● PAGE EXTRACT:
===
# 12 Gauge Deer Slugs



## wyogoob (Sep 7, 2007)

Here's a 1 oz, 12 gauge deer slug taken out of an Illinois whitetail I shot below my tree stand some years ago.

front view of slug:


rear view of slug:


The mushroomed rifled slug is approximately 1 1/16" wide! 
It came out of an open choked smooth-bore Remington 870.


----------



## SingleShot man (Dec 24, 2007)

Prime example of why I say "the difference between modern cartridges and the old blackpowder rounds is as subtle as the difference between a sledgehammer and a dumptruck."
Sure, a slug is 'modern' too, just same size chunk of lead.


----------



## wyogoob (Sep 7, 2007)

Recently there's been some talk here about shotgun slugs. So I did a search and found a lot of threads on the subject. I started this thread back in 2007. Let me add some pics to it:

12 gauge Copper Solid sabot slug at 186 yards - Illinois deer


12 gauge Copper Solid sabot slug at 77 yards - Illinois deer


This comparison of projectiles is pretty cool. The .243 looks pretty wimpy next to the others, but it did it's job.


The Foster-type slug on the far right mushroomed out to 1 1/16" wide! The 44 Mag is also a copper solid bullet.

When the copper solids first came out they didn't open up very well. Today rifle and shotgun copper solid projectiles open up well at a wide range of distances and energy levels and retaining their original material extremely well.


----------



## wyogoob (Sep 7, 2007)
===
(Data items)
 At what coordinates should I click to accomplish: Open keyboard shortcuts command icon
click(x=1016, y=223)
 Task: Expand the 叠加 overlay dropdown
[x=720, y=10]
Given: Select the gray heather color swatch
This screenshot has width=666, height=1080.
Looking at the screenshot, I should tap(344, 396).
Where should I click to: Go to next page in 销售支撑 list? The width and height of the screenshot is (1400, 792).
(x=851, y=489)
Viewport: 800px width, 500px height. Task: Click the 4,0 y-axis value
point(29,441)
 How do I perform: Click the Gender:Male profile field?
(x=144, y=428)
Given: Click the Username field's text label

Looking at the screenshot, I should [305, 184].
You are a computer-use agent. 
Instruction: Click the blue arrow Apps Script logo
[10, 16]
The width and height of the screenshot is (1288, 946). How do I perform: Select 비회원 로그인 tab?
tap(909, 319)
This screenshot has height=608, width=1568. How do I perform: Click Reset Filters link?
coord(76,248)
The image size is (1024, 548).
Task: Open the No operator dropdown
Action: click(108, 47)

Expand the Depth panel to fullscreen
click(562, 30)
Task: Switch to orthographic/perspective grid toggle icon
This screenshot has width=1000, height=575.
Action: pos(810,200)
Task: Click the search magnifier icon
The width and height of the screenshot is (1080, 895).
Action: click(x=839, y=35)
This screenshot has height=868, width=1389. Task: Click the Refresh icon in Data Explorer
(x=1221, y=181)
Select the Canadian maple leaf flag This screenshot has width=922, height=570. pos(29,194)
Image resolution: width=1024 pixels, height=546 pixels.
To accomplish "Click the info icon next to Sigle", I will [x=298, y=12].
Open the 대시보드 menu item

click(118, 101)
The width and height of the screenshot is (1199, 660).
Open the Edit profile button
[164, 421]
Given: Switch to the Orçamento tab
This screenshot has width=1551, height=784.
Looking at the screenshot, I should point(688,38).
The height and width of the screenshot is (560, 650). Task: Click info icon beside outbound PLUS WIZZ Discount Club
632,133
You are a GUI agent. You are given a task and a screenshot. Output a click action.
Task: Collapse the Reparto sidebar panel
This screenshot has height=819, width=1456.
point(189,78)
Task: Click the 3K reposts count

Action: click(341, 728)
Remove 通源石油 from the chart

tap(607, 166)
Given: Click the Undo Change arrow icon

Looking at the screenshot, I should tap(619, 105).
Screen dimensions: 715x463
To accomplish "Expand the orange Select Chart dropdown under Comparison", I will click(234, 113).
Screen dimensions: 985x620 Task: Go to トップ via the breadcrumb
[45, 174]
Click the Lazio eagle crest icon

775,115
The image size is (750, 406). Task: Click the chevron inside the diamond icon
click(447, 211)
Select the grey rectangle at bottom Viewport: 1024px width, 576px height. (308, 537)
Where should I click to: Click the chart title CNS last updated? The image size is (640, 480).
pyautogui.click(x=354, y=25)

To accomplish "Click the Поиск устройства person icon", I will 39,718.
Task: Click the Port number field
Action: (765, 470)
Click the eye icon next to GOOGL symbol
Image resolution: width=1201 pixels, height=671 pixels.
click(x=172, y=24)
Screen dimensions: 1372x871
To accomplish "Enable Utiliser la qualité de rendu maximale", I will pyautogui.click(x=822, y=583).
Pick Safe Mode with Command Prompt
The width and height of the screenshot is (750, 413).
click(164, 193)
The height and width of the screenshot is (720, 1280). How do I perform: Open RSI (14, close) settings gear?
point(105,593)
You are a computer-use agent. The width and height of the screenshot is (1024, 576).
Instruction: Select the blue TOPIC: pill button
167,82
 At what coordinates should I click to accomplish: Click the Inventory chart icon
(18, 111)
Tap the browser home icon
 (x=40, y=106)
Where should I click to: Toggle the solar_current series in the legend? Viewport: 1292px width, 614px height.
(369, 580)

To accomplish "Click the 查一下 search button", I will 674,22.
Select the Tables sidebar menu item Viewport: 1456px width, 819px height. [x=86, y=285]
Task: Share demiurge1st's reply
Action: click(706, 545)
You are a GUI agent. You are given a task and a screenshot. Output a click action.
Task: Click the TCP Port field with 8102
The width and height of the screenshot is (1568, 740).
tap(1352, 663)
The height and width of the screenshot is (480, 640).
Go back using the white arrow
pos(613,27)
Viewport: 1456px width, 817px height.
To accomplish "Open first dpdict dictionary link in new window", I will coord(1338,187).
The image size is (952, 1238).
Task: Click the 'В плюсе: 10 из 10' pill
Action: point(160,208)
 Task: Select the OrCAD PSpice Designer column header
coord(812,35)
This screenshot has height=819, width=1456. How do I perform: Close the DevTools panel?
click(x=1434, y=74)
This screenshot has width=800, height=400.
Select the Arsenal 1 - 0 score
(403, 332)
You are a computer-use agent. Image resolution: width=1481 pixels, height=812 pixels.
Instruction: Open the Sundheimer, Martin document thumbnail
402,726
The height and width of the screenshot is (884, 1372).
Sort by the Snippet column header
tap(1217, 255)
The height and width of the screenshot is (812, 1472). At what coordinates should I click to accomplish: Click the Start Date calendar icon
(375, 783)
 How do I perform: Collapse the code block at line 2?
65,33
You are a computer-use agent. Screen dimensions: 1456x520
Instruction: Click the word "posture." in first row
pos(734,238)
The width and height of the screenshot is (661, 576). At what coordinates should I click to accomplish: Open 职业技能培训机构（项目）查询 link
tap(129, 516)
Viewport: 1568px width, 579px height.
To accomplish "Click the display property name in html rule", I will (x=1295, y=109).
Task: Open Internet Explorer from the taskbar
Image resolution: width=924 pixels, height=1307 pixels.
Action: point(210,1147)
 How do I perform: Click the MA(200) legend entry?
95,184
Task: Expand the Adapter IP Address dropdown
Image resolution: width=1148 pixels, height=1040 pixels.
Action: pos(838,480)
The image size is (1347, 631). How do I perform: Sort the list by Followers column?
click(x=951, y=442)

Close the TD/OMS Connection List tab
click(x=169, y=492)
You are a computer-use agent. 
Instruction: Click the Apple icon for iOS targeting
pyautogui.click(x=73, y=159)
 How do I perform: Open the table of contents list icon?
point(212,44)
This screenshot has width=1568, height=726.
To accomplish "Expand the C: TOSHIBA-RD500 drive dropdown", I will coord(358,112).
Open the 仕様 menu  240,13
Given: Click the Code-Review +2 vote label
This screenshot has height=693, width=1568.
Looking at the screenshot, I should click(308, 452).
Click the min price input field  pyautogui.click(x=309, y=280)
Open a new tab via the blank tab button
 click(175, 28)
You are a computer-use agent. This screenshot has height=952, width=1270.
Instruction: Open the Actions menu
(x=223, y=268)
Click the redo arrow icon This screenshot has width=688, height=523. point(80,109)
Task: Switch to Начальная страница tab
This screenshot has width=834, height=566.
===
● TASKS FOR THIS EXERCISE:
(a) Using the deer slug thread, list the author name and date given in each post heading, in the order they appear.
(b) Carry the deer slug thread forward from its final point.
The data items were gathered from a different source than the deer slug thread.

● EXERCISE RESPONSES:
(a)
wyogoob (Sep 7, 2007)
SingleShot man (Dec 24, 2007)
wyogoob (Sep 7, 2007)
wyogoob (Sep 7, 2007)

(b)
Slugs have been legal in Wyoming for a long time but few use them. Wyoming has a special shotgun/muzzy-only hunt area for bison and elk. The butcher that took care of my bison gave me these slugs he dug out of a elk and a bison that were harvested in that special hunt area:


I don't know any details i.e. distance or where and how the animals were hit with the slugs in the above photo.

They didn't open up much; not as advertised anyway:


----------



## colorcountrygunner (Oct 6, 2009)

wyogoob said:


> Slugs have been legal in Wyoming for a long time but few use them. Wyoming has a special shotgun/muzzy-only hunt area for bison and elk. The butcher that took care of my bison gave me these slugs he dug out of a elk and a bison that were harvested in that special hunt area:
> 
> 
> I don't know any details i.e. distance or where and how the animals were hit with the slugs.
> ...


It looks like I could put my mouth on the base of the accutip that went into the bison and blow into it and it would pop back up and be ready for another shot. Yep. Not as advertised.


----------



## colorcountrygunner (Oct 6, 2009)

You got to love the new all copper stuff. I haven't shot any critters with a monolithic from a rifle yet, but I shot a Nebraska whitetail doe with a 325 grain (I think) Knight red hot which is just a Barnes copper bullet in Knight packaging. That thing opened up beautifully into six neat petals and had to have caused some serious devastation as it was passing through. I should post up a pic of it on here. Barnes could use a photo of it in their advertisements; it was textbook!


----------



## wyogoob (Sep 7, 2007)

colorcountrygunner said:


> It looks like I could put my mouth on the base of the accutip that went into the bison and blow into it and it would pop back up and be ready for another shot. Yep. Not as advertised.


True, but in all fairness to Remington, and like I said, I don't know the circumstances of the kill. The guy could have been 400 yards away, I don't know.

.


----------



## colorcountrygunner (Oct 6, 2009)

Maybe you should buy some accutip slugs and use them on one of those umpteen Wyoming big game licenses you get each year so we can see for ourselves, Goob.:mrgreen:


----------



## wyogoob (Sep 7, 2007)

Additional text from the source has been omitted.